The Supreme Court of Canada winter term has begun. While the court will be hearing mostly criminal law matters, in January through March, it will consider four cases that may interest the business community or organizations facing civil litigation:

  • In an appeal of Entertainment Software Association v Society of Composers, Authors and Music Publishers of Canada, 2020 FCA 100, the Court will consider whether making musical works available for download or streaming results in payable royalties. The Society of Composers, Authors and Music Publishers of Canada administers tariffs for the "communication" of musical works on behalf of copyright owners. Amendments in the Copyright Modernization Act, SC 2012 c. 20, added section 2.4(1.1) to the Copyright Act, which defines "communication" to include making a work available to the public by telecommunication. A few days after these amendments took effect, the Supreme Court of Canada released Entertainment Software Association v. Society of Composers, Authors and Music Publishers of Canada, 2012 SCC 34, in which the Court decided that the transmission of a work over the internet that results in a download is not a communication by telecommunication. In this matter, however, the Copyright Board determined that section 2.4(1.1) of the Copyright Act deems the transmission of a work over the internet that results in a download is a communication by telecommunication. Following a judicial review of that decision, the Federal Court of Appeal quashed the decision of the Board. On appeal, the Supreme Court of Canada is expected to determine whether, given section 2.4(1.1) of the Copyright Act and the Court's previous decision, making musical works available for download or streaming results in payable royalties to SOCAN.

  • Petrowest Corporation v Peace River Hydro Partners, 2020 BCCA 339, addresses the intersection of insolvency principles and domestic arbitration law. Petrowest Corporation entered into a partnership agreement, forming Peace River Hydro Partners, and subcontracted some work to various Petrowest Affiliates. Petrowest Corporation and its affiliates became insolvent, and Ernst & Young Inc. was appointed as the receiver. The receiver started a civil claim on behalf of Petrowest Corporation and the Petrowest Affiliates to recover receivables owed under the partnership agreement and various purchase orders and subcontracts. These agreements include arbitration clauses. Peace River Hydro Partners applied for a stay of the claim under section 15 of the Arbitration Act, RSBC 1996, c. 55. The Supreme Court of British Columbia dismissed the application, finding that the court had jurisdiction to find that the receiver ought not to be bound by the arbitration clauses and be forced to undergo multiple arbitration proceedings that could otherwise be resolved in one litigation, which would conflict with the objectives under the Bankruptcy and Insolvency Act, RSC 1985, c B-3. The British Columbia Court of Appeal dismissed the appeal, finding that the arbitration clauses were separable from the rest of the agreements and the receiver could therefore exercise its right to disclaim agreements with respect to those arbitration clauses. The Supreme Court of Canada is expected to determine whether, and when, receivers should be bound to arbitration clauses in contracts they are not party to. Bennett Jones acts as counsel for the respondents, Petrowest Corporation, the Petrowest Affiliates and Ernst & Young Inc.

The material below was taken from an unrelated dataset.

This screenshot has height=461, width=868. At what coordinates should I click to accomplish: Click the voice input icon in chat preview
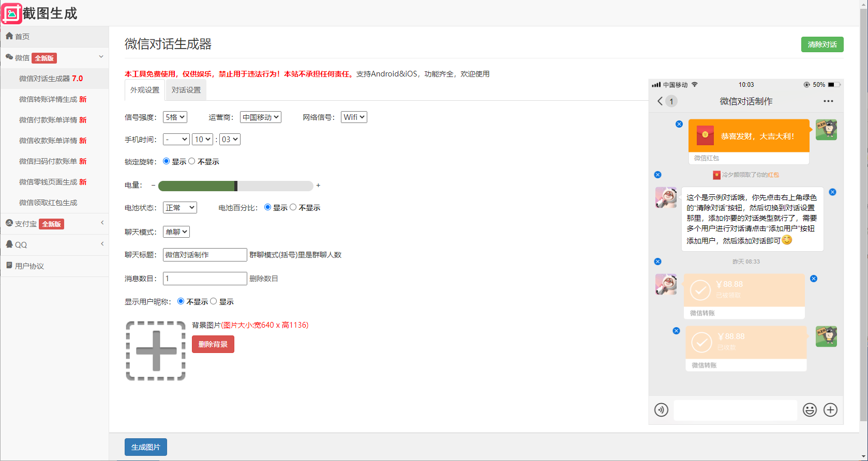661,410
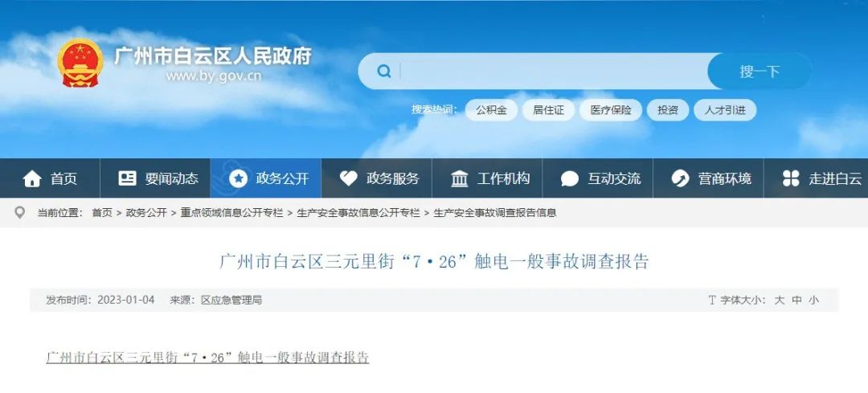
Task: Click the speech bubble icon beside 互动交流
Action: tap(570, 178)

  • In an appeal of Annapolis Group Inc. v Halifax Regional Municipality, 2021 NSCA 3, the Supreme Court of Canada will consider de facto expropriation by a municipality. Annapolis Group Inc. sought to develop lands that it owns within the boundary of Halifax Regional Municipality. Halifax declined to start a planning process or amend a by-law, both of which would have been required for the proposed development. Annapolis commenced a claim alleging that Halifax had encouraged the public to use the land as a public park and deliberately obstructed Annapolis' development attempts, leading to de facto expropriation. Halifax sought summary judgment dismissing the de facto expropriation claim, which was dismissed by a chambers judge. The Nova Scotia Court of Appeal granted the appeal and summarily dismissed the de facto expropriation claim. The Supreme Court is expected to consider and clarify the test of de facto expropriation and whether summary judgment is appropriate in this case.

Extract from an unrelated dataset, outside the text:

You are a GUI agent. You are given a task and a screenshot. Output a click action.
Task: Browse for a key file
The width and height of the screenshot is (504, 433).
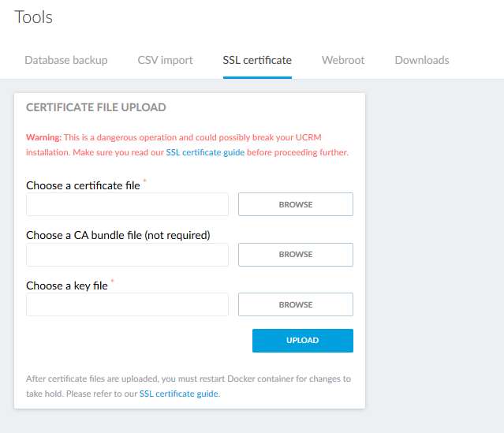click(x=296, y=304)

  • Canada (Transportation Safety Board) v Carroll-Byrne, 2021 NSCA 34, concerns statutory interpretation principles. The Transportation Safety Board investigated the crash of a commercial flight, which landed short of the runway in Halifax during a snowstorm. The Board's investigation and report considered the on-board cockpit voice recording (the black box), but it has not released the black box to the public, citing statutory privilege. Some of the passengers commenced a class action alleging negligence on the part of various defendants in relation to the airplane crash. As part of that action, the passengers applied for disclosure of the black box based on section 28(6) of the Canadian Transportation Accident Investigation and Safety Board Act, SC 1989, c. 3, which permits disclosure if the court "concludes in the circumstances of the case that the public interest in the administration of justice outweighs in importance the privilege attached to the on-board recording." The Board intervened, and sought the opportunity to make ex partein camera submissions about the disclosure. A judge of the Supreme Court of Nova Scotia denied the Board's request for ex parte submissions, and granted the disclosure subject to confidentiality restrictions. The Nova Scotia Court of Appeal dismissed the Board's appeal, confirming that the Act did not confer any right to ex parte submissions. The Supreme Court of Canada is expected to clarify the interpretation of section 28(6) of the Act, in particular whether it entitles the Board to make confidential ex parte submissions, and what threshold to apply when considering whether disclosure is required given "the public interest in the administration of justice."